→ **YOUR ASSIGNMENT**: The line containing "Learn to Earn (167, 2516)" marks where to begin; quote it and every line after it through the end of the data, exactly as written.

[[ DATA TO PROCESS, beginning ]]

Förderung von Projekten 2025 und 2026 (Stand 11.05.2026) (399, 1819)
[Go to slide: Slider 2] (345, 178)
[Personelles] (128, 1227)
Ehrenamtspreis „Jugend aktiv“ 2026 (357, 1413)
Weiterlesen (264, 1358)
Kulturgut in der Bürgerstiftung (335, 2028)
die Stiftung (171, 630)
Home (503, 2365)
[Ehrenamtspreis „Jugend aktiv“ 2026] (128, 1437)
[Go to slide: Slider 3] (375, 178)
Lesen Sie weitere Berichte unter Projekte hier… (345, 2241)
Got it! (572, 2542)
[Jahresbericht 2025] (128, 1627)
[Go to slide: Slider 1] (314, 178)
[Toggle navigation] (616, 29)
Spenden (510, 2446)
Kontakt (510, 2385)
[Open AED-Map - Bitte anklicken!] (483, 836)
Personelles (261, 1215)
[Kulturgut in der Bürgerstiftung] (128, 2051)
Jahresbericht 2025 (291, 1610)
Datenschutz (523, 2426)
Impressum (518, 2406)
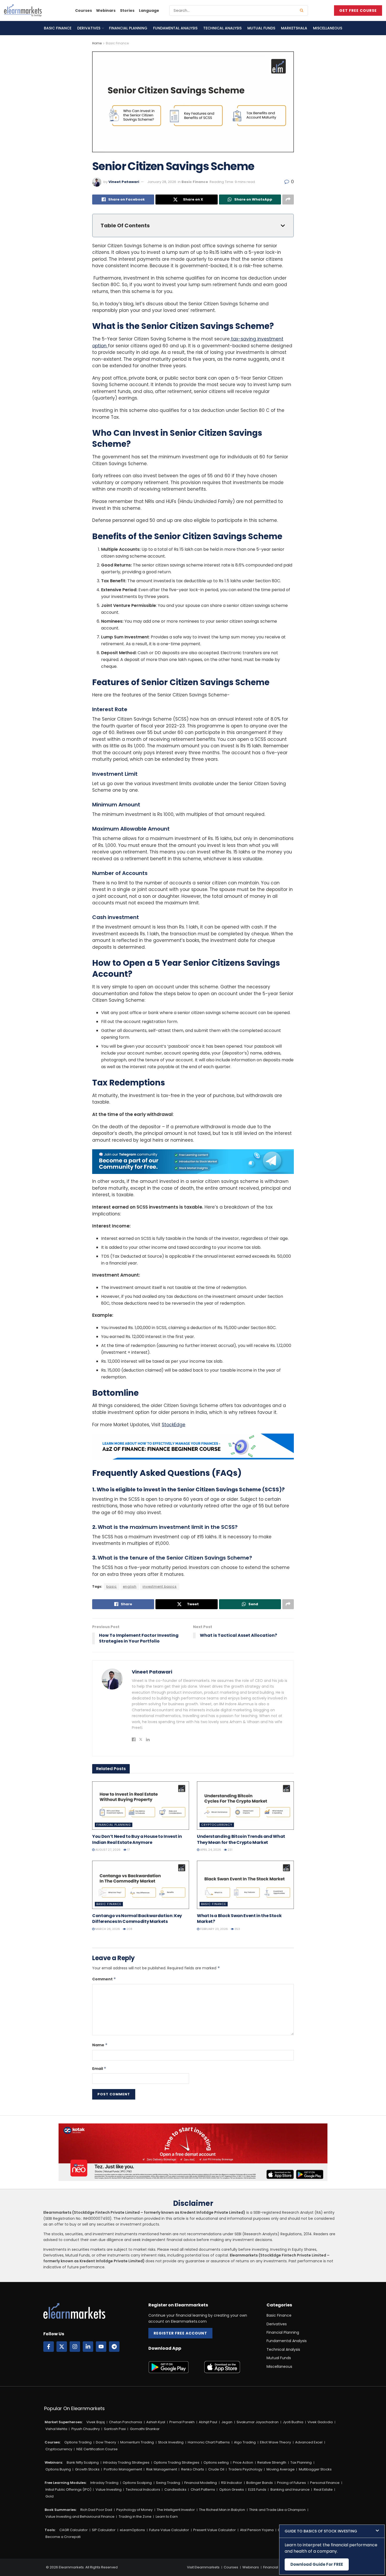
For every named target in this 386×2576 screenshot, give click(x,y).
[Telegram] (114, 2346)
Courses (83, 10)
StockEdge (173, 1424)
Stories (127, 10)
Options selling (216, 2462)
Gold (49, 2496)
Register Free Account (180, 2333)
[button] (331, 2531)
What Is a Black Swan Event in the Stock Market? (239, 1918)
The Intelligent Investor (176, 2509)
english (130, 1586)
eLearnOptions (132, 2529)
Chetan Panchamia (125, 2422)
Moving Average (281, 2469)
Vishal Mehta (56, 2428)
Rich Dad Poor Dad (96, 2509)
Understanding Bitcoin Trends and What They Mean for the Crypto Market (241, 1839)
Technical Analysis (222, 28)
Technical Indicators (143, 2489)
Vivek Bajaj (95, 2422)
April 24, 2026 (210, 1850)
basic (111, 1586)
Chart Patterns (203, 2489)
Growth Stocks (87, 2469)
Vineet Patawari (123, 181)
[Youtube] (101, 2346)
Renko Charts (192, 2469)
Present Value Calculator (214, 2529)
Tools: (50, 2529)
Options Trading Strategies (176, 2462)
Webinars (106, 10)
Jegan (226, 2422)
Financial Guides (277, 2567)
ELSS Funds (257, 2489)
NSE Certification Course (97, 2449)
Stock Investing (171, 2442)
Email (99, 2068)
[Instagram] (75, 2346)
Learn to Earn (167, 2516)
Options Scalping (137, 2482)
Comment (104, 1979)
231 (229, 1850)
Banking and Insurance (290, 2489)
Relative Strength (271, 2462)
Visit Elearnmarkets (203, 2567)
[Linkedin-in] (88, 2346)
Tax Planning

[[ DATA TO PROCESS, end ]]

→ **RESPONSE BOX**:
Learn to Earn (167, 2516)
Options Scalping (137, 2482)
Comment (104, 1979)
231 (229, 1850)
Banking and Insurance (290, 2489)
Relative Strength (271, 2462)
Visit Elearnmarkets (203, 2567)
[Linkedin-in] (88, 2346)
Tax Planning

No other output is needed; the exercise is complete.